**Extracted records**
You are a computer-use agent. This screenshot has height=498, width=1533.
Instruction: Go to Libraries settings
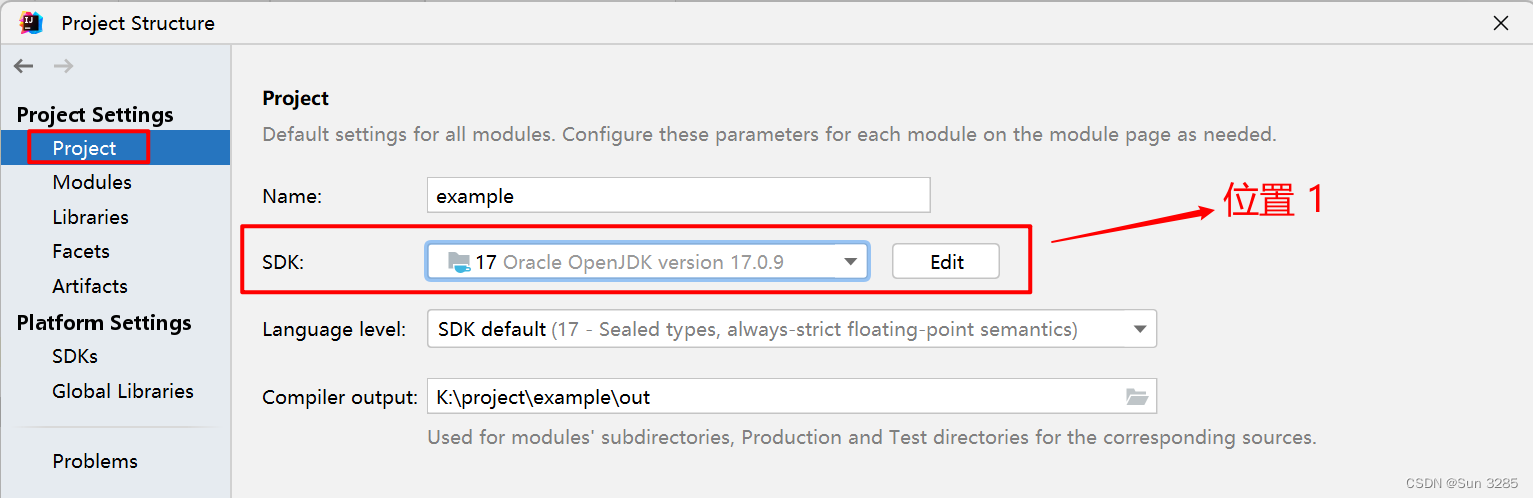90,217
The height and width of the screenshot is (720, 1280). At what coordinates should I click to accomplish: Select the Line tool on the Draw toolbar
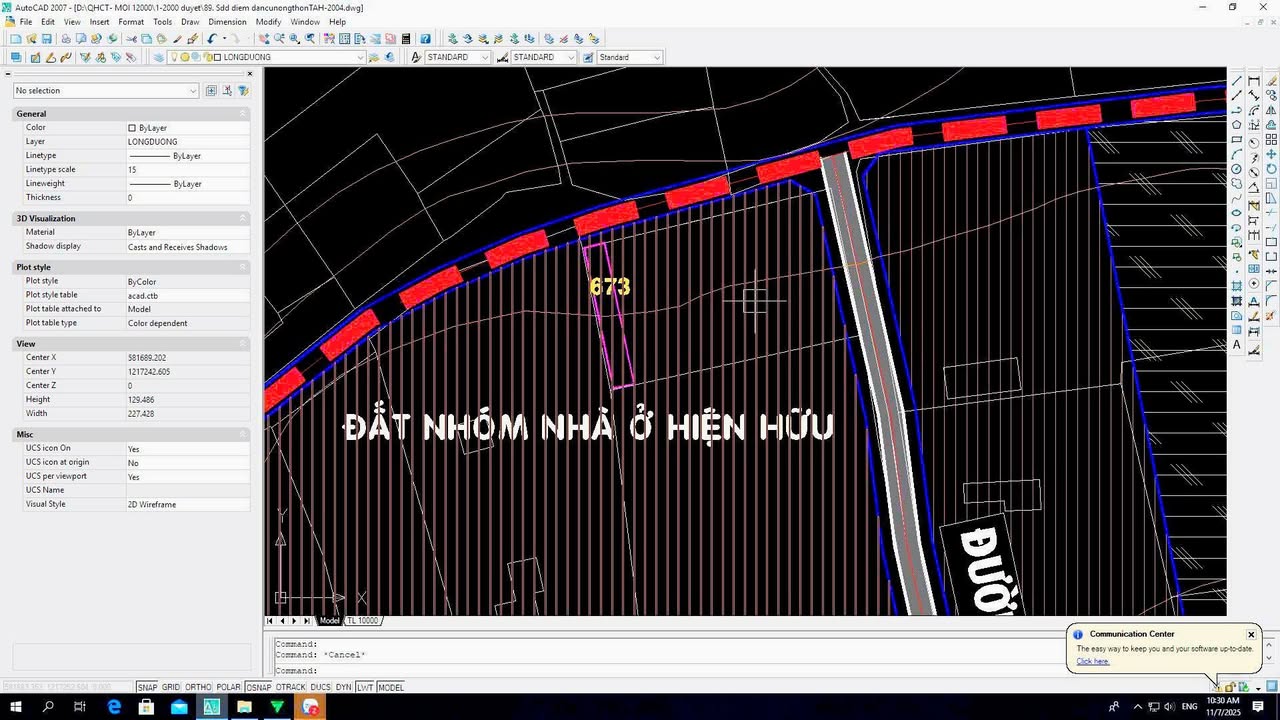coord(1237,81)
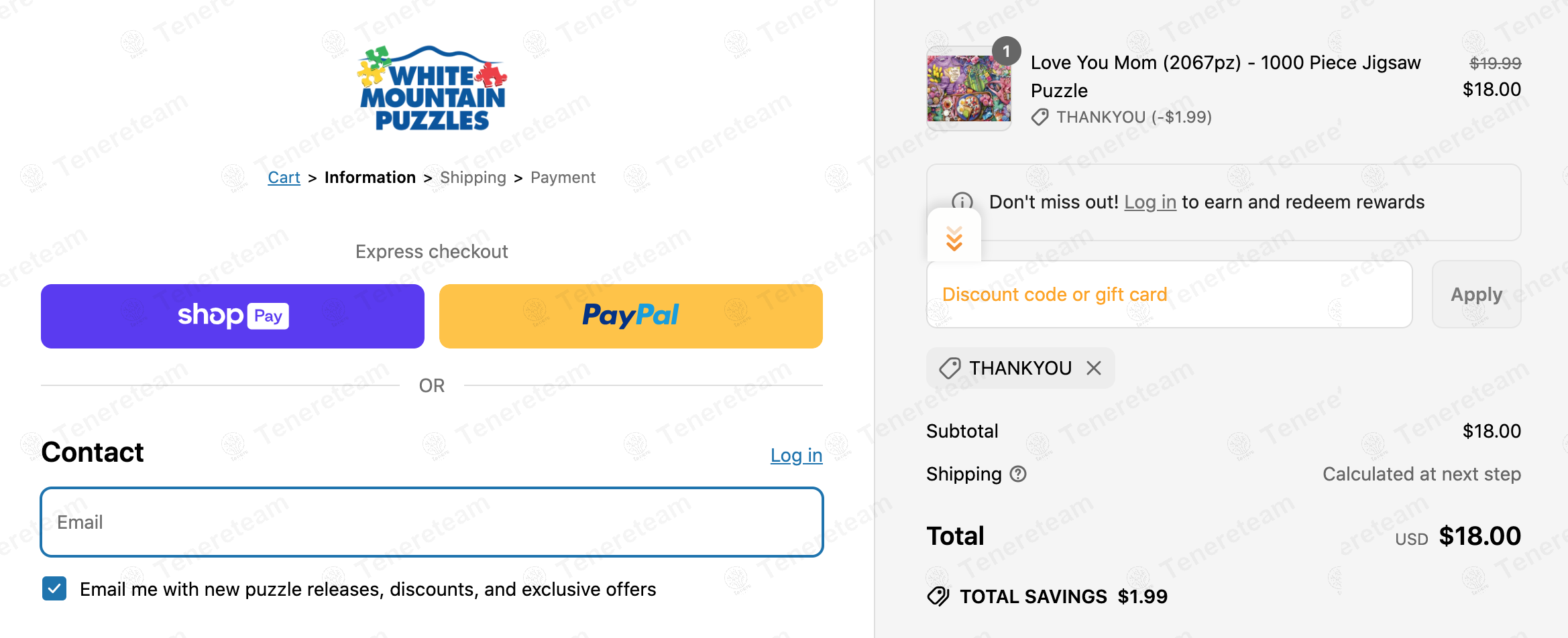Click the THANKYOU discount tag icon
Image resolution: width=1568 pixels, height=638 pixels.
950,368
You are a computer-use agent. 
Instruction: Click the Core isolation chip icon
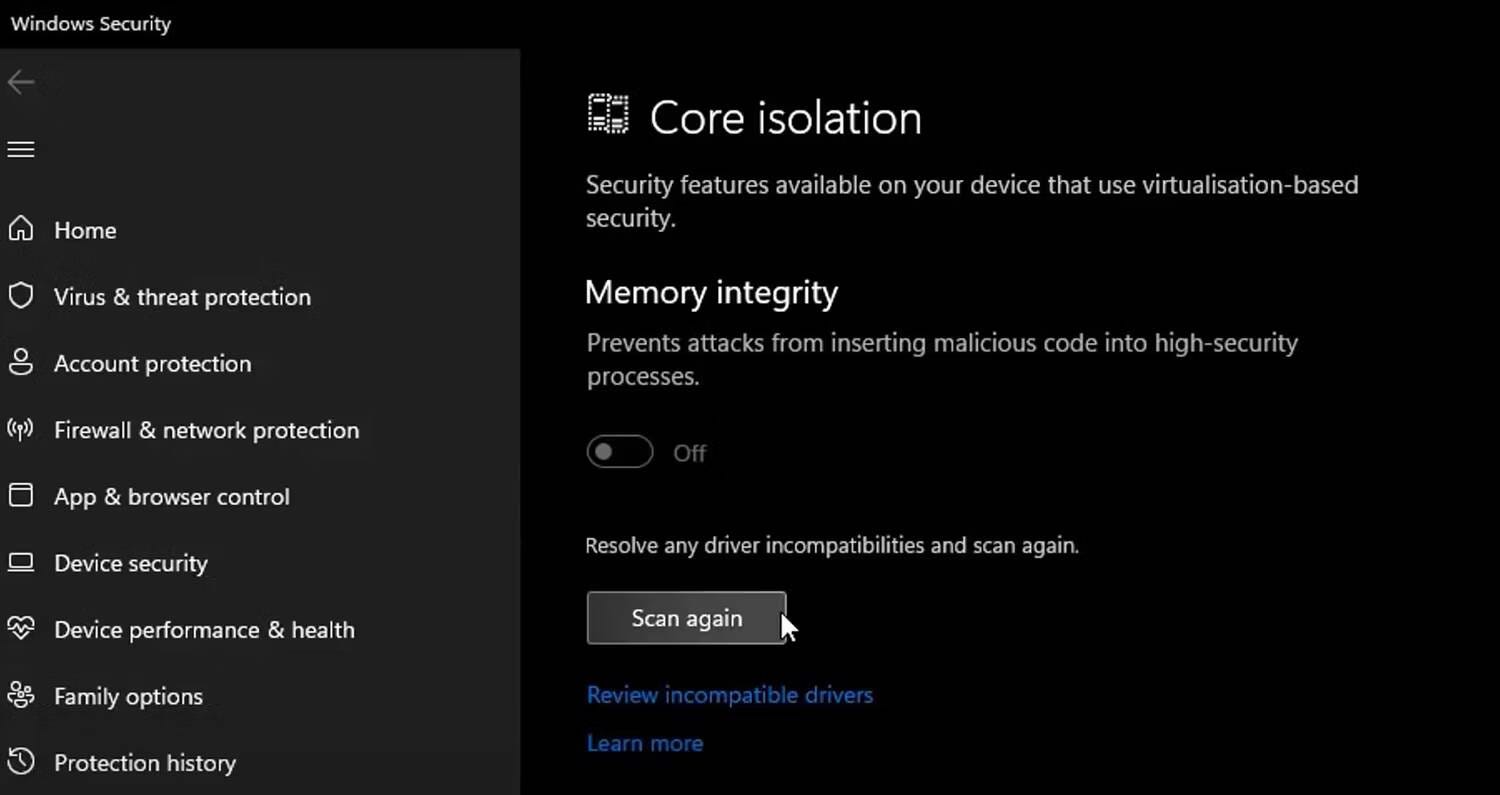608,113
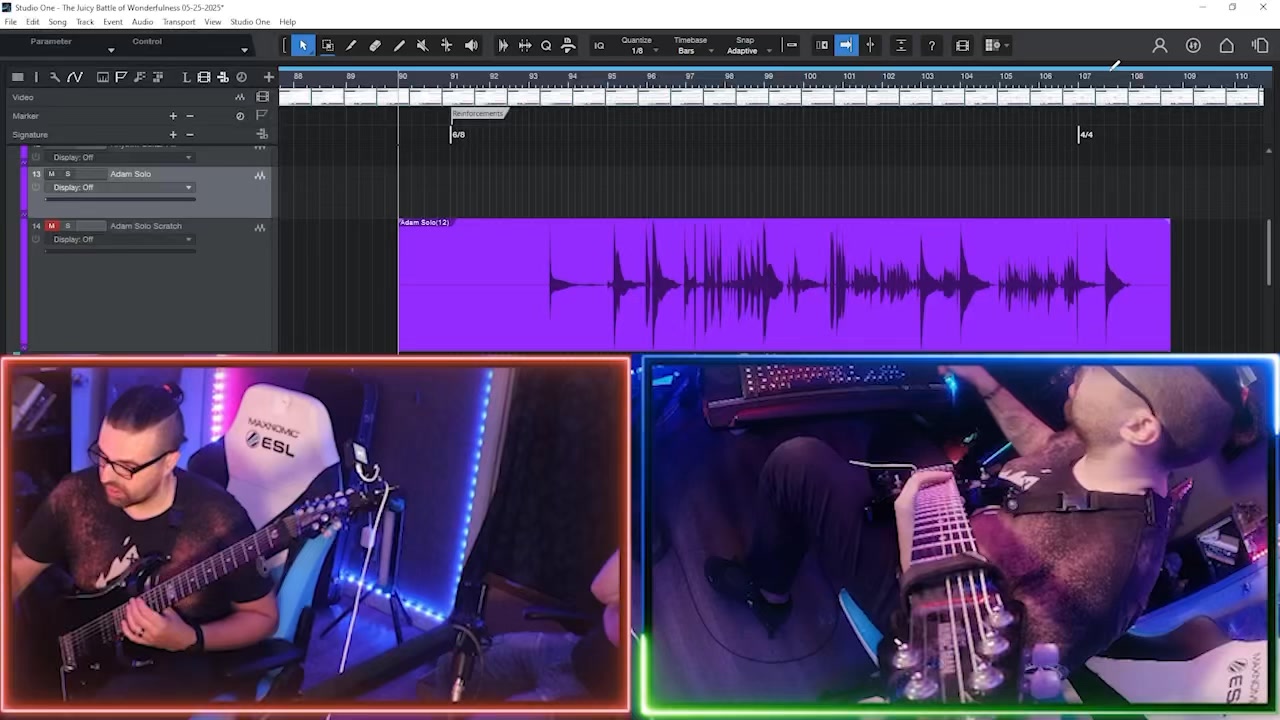This screenshot has width=1280, height=720.
Task: Select the Paint tool
Action: coord(351,45)
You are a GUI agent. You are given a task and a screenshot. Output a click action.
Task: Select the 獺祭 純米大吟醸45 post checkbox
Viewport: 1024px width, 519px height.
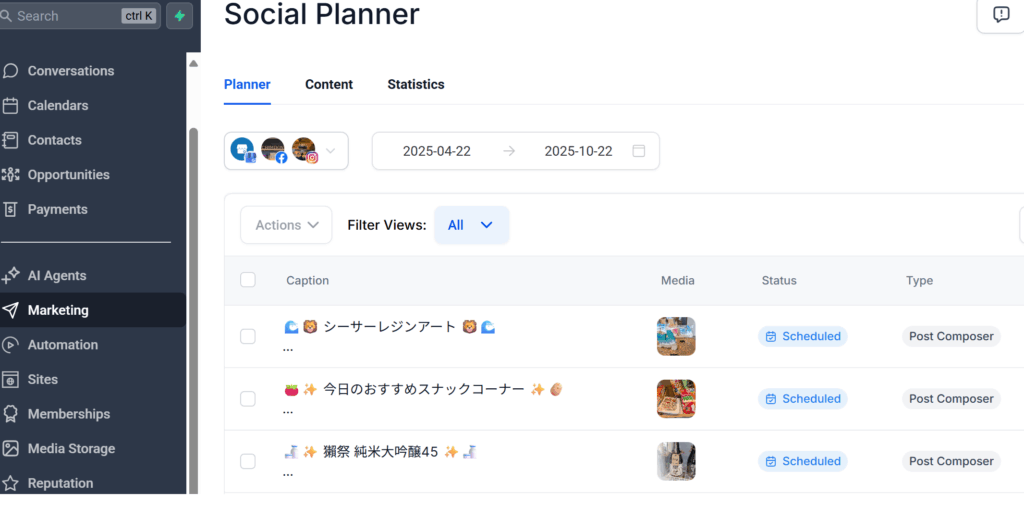[248, 461]
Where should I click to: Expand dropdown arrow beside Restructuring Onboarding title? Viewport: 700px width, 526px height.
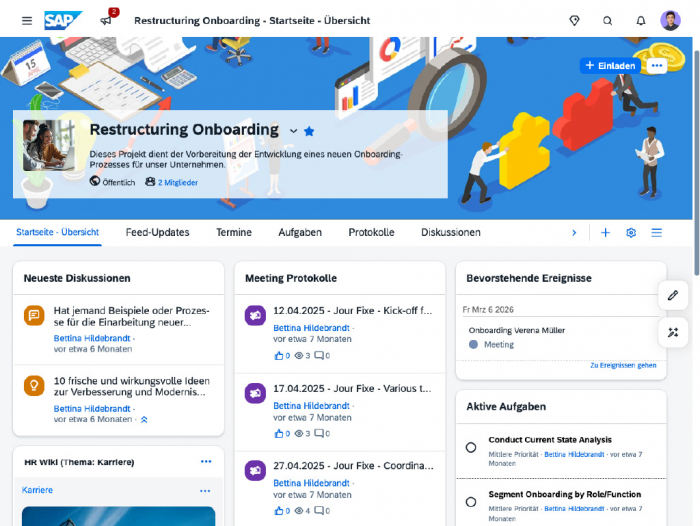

**About this exercise**
Omit the pictures, then copy out all the data exactly as it stands.

**Answer**
You are a computer-use agent. This screenshot has height=498, width=1533.
Instruction: Go to Libraries settings
90,217
The height and width of the screenshot is (720, 1280). At what coordinates should I click to accomplish: Select the Line tool on the Draw toolbar
coord(1237,81)
Click the THANKYOU discount tag icon
Image resolution: width=1568 pixels, height=638 pixels.
950,368
You are a computer-use agent. 
Instruction: Click the Core isolation chip icon
608,113
This screenshot has width=1280, height=720.
Task: Select the Paint tool
Action: coord(351,45)
You are a GUI agent. You are given a task and a screenshot. Output a click action.
Task: Select the 獺祭 純米大吟醸45 post checkbox
Viewport: 1024px width, 519px height.
[248, 461]
Where should I click to: Expand dropdown arrow beside Restructuring Onboarding title? Viewport: 700px width, 526px height.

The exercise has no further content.